## INSTRUCTIONS FOR THE TASK
Begin with the line holding "Task: View Azhad's", then print every line after it through the end of the data, exactly and with nothing added.

## RECORDS
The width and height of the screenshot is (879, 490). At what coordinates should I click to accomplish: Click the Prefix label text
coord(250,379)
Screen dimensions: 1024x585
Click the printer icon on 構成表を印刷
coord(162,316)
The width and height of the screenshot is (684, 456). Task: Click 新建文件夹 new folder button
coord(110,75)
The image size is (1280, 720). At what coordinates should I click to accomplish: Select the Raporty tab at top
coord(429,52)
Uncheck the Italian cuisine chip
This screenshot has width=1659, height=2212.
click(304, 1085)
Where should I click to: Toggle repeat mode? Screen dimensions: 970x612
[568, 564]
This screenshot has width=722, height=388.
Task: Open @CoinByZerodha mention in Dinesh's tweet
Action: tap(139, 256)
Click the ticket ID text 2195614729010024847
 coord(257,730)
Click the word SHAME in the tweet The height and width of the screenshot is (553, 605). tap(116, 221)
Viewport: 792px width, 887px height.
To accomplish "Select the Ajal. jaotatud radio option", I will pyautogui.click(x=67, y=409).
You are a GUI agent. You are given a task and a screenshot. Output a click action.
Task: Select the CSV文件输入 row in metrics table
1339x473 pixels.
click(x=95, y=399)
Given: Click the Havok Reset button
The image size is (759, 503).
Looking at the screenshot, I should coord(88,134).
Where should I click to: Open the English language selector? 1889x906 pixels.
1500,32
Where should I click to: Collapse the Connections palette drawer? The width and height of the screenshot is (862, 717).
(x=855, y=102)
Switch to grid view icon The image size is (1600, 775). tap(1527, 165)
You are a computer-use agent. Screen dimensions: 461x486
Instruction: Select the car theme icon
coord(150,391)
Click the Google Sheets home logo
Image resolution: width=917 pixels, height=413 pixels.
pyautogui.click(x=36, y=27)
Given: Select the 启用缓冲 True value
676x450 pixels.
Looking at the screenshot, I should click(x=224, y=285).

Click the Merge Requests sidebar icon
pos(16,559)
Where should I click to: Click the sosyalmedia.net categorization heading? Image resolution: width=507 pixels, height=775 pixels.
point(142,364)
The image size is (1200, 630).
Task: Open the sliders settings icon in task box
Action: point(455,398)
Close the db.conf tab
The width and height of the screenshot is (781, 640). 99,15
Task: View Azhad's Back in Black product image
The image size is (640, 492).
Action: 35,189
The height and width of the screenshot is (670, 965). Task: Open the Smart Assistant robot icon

## SOLUTION TO THIS PROBLEM
Task: View Azhad's Back in Black product image
The image size is (640, 492).
Action: 35,189
The height and width of the screenshot is (670, 965). Task: Open the Smart Assistant robot icon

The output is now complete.